The right-armer arrived in the country with an impressive record. In four tests had claimed 30 wickets at a scarcely believable average of 13.23, including four five-wicket bags and 10 wickets in a match on one occasion.
He bowled superbly again today to take four for 50 to leave New Zealand 243 for nine, a lead of just five runs.
Earlier, the Proteas resumed with their hopes pinned on Jacques Rudolph (46) and Philander (4) carrying them through to a better position.
South Africa rattled on a run a minute to improve its overnight score to 238 but the wickets also tumbled quickly.
Experienced seamer Chris Martin got the breakthrough when Philander slashed a catch to gully. Jacques Rudolph added six before he perished after flashing a drive to Trent Boult,
Morne Morkel helped the cause with a couple of drives down the ground before Imran Tahir was the last man dismissed, run out for 10.

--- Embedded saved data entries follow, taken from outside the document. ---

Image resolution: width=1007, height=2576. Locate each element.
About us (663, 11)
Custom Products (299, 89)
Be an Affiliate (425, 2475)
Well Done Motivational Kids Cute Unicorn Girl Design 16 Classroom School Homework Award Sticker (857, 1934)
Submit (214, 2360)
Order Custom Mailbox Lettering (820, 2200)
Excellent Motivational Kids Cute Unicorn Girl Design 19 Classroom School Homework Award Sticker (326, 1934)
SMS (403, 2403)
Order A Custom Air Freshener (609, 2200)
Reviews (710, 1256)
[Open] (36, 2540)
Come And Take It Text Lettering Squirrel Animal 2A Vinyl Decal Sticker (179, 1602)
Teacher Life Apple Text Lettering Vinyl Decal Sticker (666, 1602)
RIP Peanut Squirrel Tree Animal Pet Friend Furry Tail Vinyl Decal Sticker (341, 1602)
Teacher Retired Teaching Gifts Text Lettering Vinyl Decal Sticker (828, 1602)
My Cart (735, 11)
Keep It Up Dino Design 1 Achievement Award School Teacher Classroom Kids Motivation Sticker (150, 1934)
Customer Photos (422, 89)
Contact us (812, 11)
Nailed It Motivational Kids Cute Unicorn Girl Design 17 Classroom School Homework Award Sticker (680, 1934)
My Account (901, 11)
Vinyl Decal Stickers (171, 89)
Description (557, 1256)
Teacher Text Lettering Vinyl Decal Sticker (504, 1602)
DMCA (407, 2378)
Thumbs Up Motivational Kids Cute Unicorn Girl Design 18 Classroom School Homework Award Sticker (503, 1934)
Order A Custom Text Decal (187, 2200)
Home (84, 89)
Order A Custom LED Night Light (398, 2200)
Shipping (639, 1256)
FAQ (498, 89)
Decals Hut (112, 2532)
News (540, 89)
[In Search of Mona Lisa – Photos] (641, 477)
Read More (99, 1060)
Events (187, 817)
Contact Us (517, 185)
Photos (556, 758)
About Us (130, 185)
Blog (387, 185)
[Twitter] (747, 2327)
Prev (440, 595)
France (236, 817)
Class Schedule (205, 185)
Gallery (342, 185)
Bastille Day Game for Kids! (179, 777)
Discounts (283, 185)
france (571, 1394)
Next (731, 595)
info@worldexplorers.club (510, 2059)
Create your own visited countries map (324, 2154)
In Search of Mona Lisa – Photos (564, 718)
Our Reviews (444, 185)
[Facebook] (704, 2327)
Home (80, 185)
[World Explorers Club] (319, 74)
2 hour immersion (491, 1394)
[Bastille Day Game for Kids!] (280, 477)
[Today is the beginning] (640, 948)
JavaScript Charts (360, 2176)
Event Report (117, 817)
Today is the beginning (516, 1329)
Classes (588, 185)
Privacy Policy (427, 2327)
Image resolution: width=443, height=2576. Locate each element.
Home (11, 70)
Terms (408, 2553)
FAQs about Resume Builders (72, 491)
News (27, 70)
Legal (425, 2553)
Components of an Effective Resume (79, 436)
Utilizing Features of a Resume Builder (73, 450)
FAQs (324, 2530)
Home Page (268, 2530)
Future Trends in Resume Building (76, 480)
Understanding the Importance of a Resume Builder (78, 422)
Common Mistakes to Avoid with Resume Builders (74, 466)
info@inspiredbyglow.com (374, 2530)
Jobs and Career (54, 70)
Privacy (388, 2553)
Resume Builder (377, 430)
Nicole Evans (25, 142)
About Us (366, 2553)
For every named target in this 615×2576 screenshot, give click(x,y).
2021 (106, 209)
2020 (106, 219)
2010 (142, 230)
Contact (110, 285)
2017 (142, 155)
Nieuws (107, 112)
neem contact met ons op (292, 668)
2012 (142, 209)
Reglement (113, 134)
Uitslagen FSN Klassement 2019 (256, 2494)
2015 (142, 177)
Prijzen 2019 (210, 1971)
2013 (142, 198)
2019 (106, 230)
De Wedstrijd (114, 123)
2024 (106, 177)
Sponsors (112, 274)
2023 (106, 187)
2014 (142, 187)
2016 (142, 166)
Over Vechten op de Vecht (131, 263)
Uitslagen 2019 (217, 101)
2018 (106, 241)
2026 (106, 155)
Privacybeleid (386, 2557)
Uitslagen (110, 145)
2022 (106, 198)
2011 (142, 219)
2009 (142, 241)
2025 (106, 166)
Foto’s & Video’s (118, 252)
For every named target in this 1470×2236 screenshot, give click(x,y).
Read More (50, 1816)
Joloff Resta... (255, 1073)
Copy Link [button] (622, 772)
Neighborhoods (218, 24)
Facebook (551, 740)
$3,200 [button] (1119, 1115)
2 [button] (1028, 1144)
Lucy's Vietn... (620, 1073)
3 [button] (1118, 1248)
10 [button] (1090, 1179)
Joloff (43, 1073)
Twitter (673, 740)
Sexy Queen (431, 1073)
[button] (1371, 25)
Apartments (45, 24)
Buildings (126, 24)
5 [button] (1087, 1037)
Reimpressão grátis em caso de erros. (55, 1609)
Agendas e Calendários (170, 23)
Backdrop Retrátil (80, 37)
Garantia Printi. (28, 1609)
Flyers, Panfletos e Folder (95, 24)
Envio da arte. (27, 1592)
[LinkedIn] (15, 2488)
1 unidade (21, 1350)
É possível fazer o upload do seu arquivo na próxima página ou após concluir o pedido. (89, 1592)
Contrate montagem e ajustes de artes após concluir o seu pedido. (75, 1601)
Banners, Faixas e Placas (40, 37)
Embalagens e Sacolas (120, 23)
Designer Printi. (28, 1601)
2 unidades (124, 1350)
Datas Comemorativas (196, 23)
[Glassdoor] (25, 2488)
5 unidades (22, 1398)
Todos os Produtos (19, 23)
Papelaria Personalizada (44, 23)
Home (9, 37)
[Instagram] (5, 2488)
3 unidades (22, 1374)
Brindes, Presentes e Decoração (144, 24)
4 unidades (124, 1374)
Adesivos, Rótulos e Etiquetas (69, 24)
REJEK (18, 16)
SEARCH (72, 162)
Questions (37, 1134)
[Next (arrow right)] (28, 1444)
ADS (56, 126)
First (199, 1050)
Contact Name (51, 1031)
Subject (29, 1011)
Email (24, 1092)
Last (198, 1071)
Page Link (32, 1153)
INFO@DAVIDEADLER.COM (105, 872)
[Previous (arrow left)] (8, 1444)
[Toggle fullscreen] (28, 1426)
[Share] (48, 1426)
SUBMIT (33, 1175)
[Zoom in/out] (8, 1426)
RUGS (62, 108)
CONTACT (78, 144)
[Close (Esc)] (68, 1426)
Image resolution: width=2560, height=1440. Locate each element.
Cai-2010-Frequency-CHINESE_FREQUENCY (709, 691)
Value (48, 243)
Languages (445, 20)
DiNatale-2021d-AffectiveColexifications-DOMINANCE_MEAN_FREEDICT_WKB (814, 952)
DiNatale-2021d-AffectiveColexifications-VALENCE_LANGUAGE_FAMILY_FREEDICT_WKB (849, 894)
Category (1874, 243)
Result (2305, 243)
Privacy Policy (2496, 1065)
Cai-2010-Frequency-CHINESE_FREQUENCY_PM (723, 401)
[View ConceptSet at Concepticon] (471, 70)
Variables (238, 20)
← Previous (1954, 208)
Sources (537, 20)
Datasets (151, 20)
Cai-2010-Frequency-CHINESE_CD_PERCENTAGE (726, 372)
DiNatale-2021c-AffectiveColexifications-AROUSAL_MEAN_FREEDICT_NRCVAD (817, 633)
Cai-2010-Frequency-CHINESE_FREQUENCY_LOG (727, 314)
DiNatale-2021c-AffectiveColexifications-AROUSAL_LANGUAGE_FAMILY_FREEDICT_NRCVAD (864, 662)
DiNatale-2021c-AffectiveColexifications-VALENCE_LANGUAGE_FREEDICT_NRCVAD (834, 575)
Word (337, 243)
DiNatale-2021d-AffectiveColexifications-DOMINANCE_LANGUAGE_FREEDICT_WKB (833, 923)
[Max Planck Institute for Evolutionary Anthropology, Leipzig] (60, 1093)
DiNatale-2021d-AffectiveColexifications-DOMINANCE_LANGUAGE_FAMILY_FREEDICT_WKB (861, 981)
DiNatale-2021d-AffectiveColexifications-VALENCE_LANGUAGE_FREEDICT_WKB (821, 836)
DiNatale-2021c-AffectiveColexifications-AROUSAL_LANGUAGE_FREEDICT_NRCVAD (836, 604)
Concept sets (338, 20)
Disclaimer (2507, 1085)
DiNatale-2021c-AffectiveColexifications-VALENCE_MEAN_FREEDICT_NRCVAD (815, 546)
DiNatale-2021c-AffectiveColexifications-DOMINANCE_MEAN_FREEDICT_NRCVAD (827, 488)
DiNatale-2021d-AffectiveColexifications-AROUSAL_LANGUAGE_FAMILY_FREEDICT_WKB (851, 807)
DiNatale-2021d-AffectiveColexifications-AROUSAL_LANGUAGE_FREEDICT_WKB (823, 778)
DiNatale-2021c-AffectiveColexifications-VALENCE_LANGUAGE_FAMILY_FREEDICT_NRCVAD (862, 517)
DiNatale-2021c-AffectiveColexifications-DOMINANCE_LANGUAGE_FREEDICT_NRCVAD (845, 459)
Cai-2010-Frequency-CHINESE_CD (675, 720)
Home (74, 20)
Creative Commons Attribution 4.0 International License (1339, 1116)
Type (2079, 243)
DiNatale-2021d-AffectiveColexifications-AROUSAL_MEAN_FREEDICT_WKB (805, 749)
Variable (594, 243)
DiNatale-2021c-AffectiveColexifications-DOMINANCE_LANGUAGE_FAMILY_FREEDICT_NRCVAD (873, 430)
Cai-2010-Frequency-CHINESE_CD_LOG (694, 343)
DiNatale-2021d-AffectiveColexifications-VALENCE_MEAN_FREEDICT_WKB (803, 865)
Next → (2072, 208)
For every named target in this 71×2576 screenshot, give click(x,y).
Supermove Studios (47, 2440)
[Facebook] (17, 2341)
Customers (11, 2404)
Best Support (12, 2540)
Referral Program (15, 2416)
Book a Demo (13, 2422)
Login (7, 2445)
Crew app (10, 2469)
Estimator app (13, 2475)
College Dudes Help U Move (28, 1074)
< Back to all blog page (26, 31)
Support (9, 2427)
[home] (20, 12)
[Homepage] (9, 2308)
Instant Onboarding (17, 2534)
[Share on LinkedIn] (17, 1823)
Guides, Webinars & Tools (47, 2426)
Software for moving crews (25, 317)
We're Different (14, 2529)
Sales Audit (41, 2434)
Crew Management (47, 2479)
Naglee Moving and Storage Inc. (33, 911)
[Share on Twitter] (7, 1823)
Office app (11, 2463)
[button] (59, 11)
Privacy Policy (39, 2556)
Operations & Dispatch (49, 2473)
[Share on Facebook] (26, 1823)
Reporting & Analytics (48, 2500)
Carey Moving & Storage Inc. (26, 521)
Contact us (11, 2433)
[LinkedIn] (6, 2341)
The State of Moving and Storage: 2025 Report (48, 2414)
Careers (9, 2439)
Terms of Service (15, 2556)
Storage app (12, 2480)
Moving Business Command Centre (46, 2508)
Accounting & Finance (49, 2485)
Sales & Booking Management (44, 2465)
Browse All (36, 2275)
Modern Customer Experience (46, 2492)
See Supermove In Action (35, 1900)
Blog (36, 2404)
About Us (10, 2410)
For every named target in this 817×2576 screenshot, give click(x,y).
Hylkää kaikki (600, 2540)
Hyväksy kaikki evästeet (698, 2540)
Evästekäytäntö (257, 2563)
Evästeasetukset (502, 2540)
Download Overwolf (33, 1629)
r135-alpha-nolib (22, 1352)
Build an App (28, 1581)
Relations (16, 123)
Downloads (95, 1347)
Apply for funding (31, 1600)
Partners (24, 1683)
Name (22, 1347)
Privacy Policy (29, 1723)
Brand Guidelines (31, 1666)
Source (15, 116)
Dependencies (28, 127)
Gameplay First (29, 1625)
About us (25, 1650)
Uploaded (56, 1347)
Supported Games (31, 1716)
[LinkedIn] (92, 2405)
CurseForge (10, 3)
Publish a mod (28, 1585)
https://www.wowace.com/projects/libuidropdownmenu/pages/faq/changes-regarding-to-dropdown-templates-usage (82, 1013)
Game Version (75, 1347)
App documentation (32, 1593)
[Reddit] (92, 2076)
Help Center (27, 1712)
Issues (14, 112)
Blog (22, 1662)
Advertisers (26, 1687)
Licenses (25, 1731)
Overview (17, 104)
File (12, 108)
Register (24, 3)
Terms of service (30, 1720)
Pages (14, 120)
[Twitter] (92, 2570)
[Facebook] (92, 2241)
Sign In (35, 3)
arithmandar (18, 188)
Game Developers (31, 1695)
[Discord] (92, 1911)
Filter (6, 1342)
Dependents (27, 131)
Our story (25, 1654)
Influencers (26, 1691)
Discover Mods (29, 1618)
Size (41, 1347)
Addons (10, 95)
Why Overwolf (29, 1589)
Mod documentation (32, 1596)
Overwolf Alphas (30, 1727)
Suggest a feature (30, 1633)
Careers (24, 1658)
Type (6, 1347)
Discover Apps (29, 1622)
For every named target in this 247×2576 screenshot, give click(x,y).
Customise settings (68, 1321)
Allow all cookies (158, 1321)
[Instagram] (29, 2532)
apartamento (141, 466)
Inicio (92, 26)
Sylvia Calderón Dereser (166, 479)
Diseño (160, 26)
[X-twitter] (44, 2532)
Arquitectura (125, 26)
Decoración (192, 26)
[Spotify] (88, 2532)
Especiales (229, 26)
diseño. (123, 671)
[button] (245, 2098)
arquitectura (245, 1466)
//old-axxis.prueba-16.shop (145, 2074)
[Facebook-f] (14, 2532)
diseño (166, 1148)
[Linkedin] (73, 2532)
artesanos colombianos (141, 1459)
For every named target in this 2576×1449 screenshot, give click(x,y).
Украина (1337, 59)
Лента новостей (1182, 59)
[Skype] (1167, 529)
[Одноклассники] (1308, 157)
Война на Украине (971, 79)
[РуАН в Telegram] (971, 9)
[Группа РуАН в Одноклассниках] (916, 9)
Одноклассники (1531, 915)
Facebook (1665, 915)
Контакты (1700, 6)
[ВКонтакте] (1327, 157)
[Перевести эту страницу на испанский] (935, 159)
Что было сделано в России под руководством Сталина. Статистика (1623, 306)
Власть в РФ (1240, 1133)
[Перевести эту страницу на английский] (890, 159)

New Zealand's reply got off to a poor start with Rob Nicol netting just six runs in his maiden test innings, and Martin Guptill played on in the first over after lunch.
Brendon McCullum and Ross Taylor, who was celebrating his 28th birthday, batted quite nicely. Taylor (44) stroked some memorable drives and McCullum (48) was starting to warm to his work with a couple of lovely shots down the ground.
It was a rush of blood which brought about McCullum's demise. He tried to sweep Tahir against the spin and got a top edge.
You did not need to read lips to work out what McCullum said next.
Taylor was just as disappointed with the shot which caused his downfall.
He hit two glorious drives then edged a cut shot he was in no position to play.
Daniel Vettori slapped and swatted his way to 46 from 78 deliveries before bailing out of a pull shot and spooning a catch to back to the bowler Jacques Kallis, and Kruger van Wyk made a useful debut with 36.